Start of Extract
One of the biggest advantages of the GMN is the public availability of the results. The trajectory and orbit data are available for anyone interested to make analyzes. CAMS orbit data is made public every few years, with the data until 2016 being public now. All CAMS data from 2017 and later is still under embargo which means that even the amateurs participating in the CAMS BeNeLux network are denied access to the orbit data obtained by their own cameras. For some amateurs the lack of feedback within CAMS has been a reason not to participate. It is a challenge to keep amateurs motivated when no results can be shared and feedback remains restricted to a minimum. Using the RMS gives direct access to its results which is far better for motivation than the data black hole policy applied for CAMS.
Since my first RMS camera got installed in Mechelen in December 2018, three more RMS cameras have been installed at three different sites in Belgium. After initial tests the RMS were successfully used for the CAMS BeNeLux network from 17–18 March 2019 onwards. Several shortcomings were solved during the testing period. The weak point in the RMS system remains the RPi which freezes too easily for no reason. A new OS for the RPi is expected to solve these problems.
Despite the encountered technical problems, the Belgian RMS cameras rank at the top as the best performing cameras in the CAMS BeNeLux network. Despite some frustrations with technical issues, the overall experiences are definitely positive. In my opinion the RMS cameras provide a valid alternative for the currently used Watecs in the CAMS networks. RMS cameras with 6 mm lenses are ideal to function at remote stations. The author hopes that more amateurs beyond the BeNeLux CAMS network will invest in video meteor work to expand the coverage of the Global Meteor Network. The RMS cameras have been developed for this purpose and will continue to expand our knowledge of meteor shower activity for the years to come.
The author thanks Denis Vida for his continuous support with the installation and operation of the RMS cameras. I thank Pete Gural for providing a conversion app to adapt the GMN DetectInfo to the CAMS format. Last but not least, I thank Martin Breukers and Damir Šegon for checking this article and for their valuable comments.
End of Extract
Start of Data extract
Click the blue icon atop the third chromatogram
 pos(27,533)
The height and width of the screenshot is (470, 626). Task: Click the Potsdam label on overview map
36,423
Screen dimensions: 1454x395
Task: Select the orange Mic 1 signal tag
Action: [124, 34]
End of Data extract
Start of Data extract
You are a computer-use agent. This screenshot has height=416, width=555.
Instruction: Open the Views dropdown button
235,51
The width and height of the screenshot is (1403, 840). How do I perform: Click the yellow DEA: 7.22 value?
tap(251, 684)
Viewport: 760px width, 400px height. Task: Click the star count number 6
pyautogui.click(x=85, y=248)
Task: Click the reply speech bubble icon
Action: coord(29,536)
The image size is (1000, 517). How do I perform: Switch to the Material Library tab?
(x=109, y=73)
End of Data extract
About this task |
From the text on RMS meteor cameras, copy word for word the passage starting with "Since my first" and going on through "solve these problems.".

Answer |
Since my first RMS camera got installed in Mechelen in December 2018, three more RMS cameras have been installed at three different sites in Belgium. After initial tests the RMS were successfully used for the CAMS BeNeLux network from 17–18 March 2019 onwards. Several shortcomings were solved during the testing period. The weak point in the RMS system remains the RPi which freezes too easily for no reason. A new OS for the RPi is expected to solve these problems.